22.10 Choreography vs orchestration
Choreography:
- Pro: decoupled, scales, no central failure point.
- Con: hard to see the whole flow; cycles emerge; refactoring is painful.
Orchestration:
- Pro: explicit workflow; observable; easier to debug; natural for human approvals.
- Con: orchestrator is critical infra; another DB to operate.
Practical advice: start with choreography for simple flows; promote to orchestration when the flow has > 4-5 steps or human approvals.
Tools for orchestration:
- Temporal: durable workflows; code-as-workflow; great DX. Best-in-class.

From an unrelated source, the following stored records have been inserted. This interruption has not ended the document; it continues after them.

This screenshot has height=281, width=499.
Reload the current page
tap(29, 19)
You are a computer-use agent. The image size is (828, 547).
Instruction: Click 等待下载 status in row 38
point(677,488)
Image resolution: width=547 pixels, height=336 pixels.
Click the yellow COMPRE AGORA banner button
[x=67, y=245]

- AWS Step Functions: serverless; JSON-defined state machines.
- Apache Airflow: batch / data pipelines, less for online.

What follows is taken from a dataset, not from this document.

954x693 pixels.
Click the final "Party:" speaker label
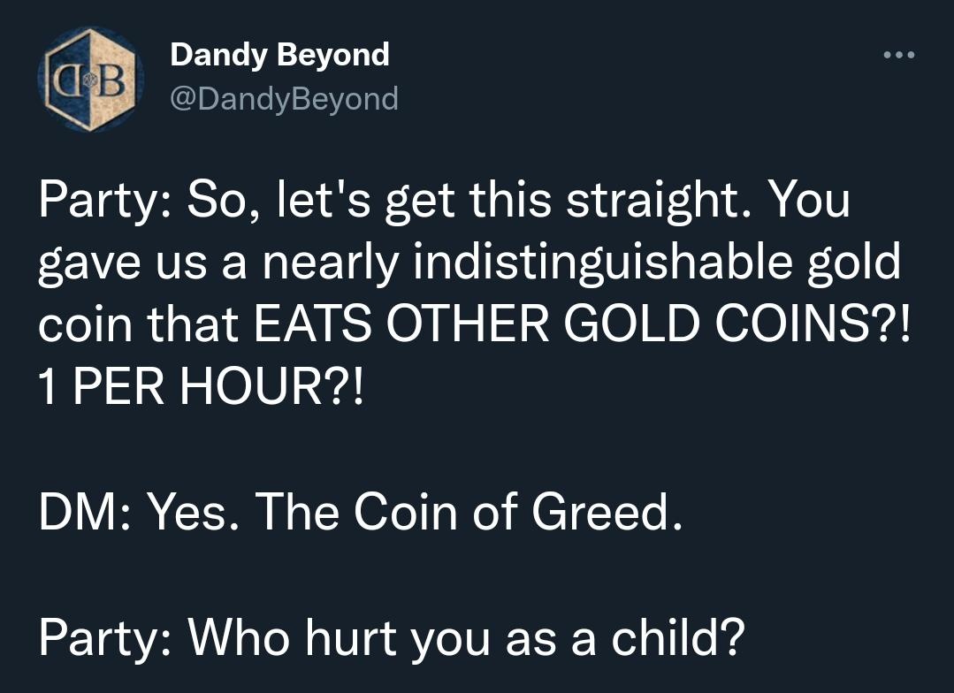(x=107, y=637)

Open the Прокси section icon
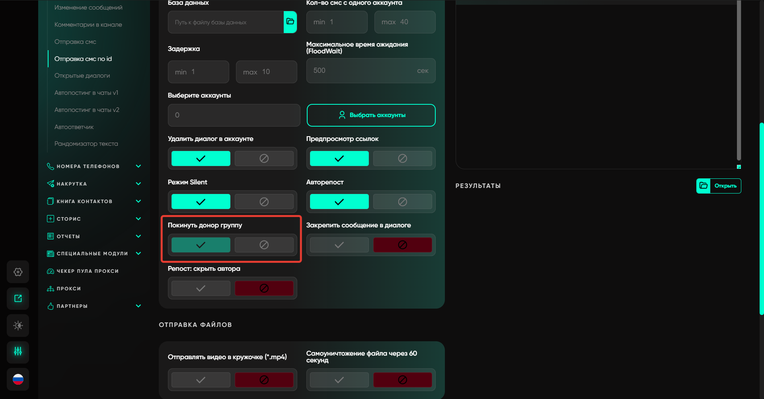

- Cadence (Uber): predecessor to Temporal.
22.11 Event versioning
Events are forever. Schema evolution rules (chapter 8) apply hard.
- Add fields with defaults.
- Never remove fields.
- New event types over modifying old ones.
- Consumers must handle old + new versions during transition.
22.12 When NOT to go async
- Synchronous, low-latency APIs (search results, login).
- Tight transactional consistency required (move money between two of your accounts).
- Tiny scale where the operational overhead isn't worth it.
- Strong ordering with low throughput (queue paradigm fights you here).
A simple sync REST + DB is often the right answer. Async is a tool, not a religion.
22.13 Practical reference architecture
For a typical e-commerce or SaaS platform:
[ Client ]
│
[ API Gateway ] ─── auth, rate limit, routing
│
[ Service A ] ──┐
│ │
[ Postgres A ] │ outbox CDC → [ Kafka ]
│
[ Service B ] ←─┘ reacts; updates own DB & emits
│
[ Postgres B ]
│
... and so on
Within Kafka:
- Many topics by domain event.
- Many consumer groups (one per consumer service).
- Schema registry for compatibility.
- Connectors to S3 (archive), Snowflake (analytics), Elasticsearch (search).
Key takeaways
- Pub/sub + outbox is the modern reliable async pattern.
- Event sourcing is powerful but heavy; reserve for audit-critical domains.
- CQRS separates write & read models; pairs well with events.
- Choreography for simple flows; orchestration (Temporal) when complexity grows.
- Always: idempotency keys, backoff, dedup, DLQ.